Show all filings for XPLORE TECHNOLOGIES CORP | Request a Trial to NEW EDGAR Online Pro

Form 8-K for XPLORE TECHNOLOGIES CORP


10-Oct-2012

Amendments to Articles of Inc. or Bylaws; Change in Fiscal Year, Financi


Item 5.03. Amendments to Articles of Incorporation or Bylaws; Change in Fiscal Year.

On October 10, 2012, Xplore Technologies Corp., a Delaware corporation (the "Company"), filed a Certificate of Amendment to its Amended and Restated Certificate of Incorporation (the "Certificate of Amendment") with the Secretary of State of the State of Delaware to (a) reduce the conversion price of each series of the Company's preferred stock and (b) make inapplicable an anti-dilution adjustment that may otherwise be triggered by the reduction of the conversion price of each other series of the Company's preferred stock. The Certificate of Amendment became effective on the date of filing. A copy of the Certificate of Amendment is attached hereto as Exhibit 3.1 and incorporated herein by reference.

As a result of the Certificate of Amendment and pursuant to the terms thereof, the conversion price of the Company's Series A Preferred Stock was reduced from $0.15 per share to $0.0260 per share, the conversion price of the Company's Series B Preferred Stock was reduced from $0.16 per share to $0.0260 per share, the conversion price of the Company's Series C Preferred Stock was reduced from $0.25 per share to $0.0260 per share and the conversion price of the Company's Series D Preferred Stock was reduced from $0.04 per share to $0.0162 per share, in each case, without giving effect to the 1-for-400 reverse stock split consummated on September 13, 2012; provided, however, that if the Company fails to consummate a public offering of its common stock which provides at least $10 million in gross proceeds to the Company by December 31, 2012, then the conversion price for each series of the Company's outstanding preferred stock shall be equal to the conversion price in effect immediately prior to the effectiveness of the Certificate of Amendment.
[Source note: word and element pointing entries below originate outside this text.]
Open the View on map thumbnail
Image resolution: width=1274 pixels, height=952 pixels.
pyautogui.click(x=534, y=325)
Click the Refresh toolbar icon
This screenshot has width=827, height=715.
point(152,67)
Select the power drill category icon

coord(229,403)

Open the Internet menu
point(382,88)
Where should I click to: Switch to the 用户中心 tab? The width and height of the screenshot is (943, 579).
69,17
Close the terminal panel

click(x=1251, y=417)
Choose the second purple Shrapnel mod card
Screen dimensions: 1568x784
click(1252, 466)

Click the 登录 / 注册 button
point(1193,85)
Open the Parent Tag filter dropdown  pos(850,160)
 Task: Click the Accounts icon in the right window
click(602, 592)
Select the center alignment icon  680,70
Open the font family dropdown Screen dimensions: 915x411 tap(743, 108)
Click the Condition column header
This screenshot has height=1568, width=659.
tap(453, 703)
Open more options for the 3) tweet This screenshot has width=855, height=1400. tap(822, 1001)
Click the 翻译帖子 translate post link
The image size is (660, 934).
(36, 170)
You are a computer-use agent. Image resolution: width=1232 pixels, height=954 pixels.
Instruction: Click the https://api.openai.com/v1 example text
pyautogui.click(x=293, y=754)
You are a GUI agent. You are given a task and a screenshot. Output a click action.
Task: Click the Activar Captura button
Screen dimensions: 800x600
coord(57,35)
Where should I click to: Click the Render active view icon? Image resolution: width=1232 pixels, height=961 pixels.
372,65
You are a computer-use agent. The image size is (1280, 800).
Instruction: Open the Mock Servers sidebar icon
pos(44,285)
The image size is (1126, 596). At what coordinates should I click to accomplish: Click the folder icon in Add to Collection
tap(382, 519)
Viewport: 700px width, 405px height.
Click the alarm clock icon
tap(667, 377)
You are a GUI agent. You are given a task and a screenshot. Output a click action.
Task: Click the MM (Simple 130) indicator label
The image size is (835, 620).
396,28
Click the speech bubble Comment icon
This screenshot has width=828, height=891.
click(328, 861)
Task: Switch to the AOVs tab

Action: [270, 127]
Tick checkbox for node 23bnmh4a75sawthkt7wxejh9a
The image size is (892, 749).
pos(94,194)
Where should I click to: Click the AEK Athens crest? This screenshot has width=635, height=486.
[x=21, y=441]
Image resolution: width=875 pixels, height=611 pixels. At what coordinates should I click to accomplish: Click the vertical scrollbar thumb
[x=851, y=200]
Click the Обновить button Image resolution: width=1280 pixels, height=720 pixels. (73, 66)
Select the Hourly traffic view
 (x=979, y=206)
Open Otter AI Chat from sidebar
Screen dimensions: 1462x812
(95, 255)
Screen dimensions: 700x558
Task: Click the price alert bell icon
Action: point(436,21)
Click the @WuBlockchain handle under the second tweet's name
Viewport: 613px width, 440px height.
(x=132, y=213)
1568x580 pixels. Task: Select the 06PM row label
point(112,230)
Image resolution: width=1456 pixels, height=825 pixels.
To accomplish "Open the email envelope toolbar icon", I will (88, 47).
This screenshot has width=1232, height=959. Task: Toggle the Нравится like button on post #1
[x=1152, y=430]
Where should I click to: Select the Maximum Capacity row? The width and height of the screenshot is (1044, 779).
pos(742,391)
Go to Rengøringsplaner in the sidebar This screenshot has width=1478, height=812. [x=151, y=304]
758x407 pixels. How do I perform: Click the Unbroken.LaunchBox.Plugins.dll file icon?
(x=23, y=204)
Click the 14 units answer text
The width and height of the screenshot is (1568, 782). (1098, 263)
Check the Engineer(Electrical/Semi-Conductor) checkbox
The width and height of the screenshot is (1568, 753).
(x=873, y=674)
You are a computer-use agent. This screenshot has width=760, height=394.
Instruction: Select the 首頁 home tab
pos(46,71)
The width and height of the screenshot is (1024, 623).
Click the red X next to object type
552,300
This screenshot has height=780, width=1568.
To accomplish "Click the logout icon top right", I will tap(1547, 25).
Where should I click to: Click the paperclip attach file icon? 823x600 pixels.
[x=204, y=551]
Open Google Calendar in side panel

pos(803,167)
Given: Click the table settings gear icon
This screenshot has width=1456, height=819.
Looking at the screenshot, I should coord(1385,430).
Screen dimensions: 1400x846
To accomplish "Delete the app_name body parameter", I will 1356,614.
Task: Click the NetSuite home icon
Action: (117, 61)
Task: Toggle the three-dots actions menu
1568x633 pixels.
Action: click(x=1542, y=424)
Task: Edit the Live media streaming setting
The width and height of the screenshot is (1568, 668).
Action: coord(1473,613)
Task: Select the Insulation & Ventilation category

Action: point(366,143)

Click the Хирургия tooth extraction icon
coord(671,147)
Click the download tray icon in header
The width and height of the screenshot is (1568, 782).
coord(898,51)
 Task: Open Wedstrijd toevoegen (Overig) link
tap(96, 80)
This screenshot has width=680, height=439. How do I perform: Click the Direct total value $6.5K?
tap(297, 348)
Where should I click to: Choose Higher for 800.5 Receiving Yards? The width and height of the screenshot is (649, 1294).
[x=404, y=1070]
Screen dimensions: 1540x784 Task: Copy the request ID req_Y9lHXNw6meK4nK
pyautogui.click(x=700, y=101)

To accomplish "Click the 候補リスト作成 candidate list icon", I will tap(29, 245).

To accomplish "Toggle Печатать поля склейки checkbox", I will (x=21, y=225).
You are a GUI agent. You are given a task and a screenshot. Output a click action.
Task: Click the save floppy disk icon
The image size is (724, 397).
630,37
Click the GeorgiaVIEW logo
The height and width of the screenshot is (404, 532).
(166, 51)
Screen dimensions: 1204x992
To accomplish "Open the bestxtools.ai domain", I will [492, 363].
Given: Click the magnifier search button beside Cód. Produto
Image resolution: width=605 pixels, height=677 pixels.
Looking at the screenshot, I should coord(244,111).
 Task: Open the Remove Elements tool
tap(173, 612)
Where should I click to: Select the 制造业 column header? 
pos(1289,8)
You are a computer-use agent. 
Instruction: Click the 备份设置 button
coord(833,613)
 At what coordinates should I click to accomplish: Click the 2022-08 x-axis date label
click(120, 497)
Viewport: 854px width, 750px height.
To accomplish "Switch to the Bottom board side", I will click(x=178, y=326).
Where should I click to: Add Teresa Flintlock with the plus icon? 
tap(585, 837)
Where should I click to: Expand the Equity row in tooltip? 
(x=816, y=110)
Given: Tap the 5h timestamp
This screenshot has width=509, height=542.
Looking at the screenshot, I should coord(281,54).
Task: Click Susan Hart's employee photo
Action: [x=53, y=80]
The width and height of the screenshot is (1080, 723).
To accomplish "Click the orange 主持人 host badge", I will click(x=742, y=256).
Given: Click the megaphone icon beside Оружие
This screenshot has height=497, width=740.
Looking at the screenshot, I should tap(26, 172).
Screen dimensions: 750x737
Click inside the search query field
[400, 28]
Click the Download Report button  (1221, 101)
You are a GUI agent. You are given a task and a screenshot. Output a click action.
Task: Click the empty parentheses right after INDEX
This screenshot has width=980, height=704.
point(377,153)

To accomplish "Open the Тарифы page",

The description of the Certificate of Amendment as described herein is qualified in its entirety by reference to the Certificate of Amendment, which is attached hereto as Exhibit 3.1 and incorporated herein by reference.



Item 9.01. Financial Statements and Exhibits.

(d) Exhibits

3.1 Certificate of Amendment to the Company's Amended and Restated Certificate of Incorporation filed with Secretary of State of the State of Delaware on October 10, 2012.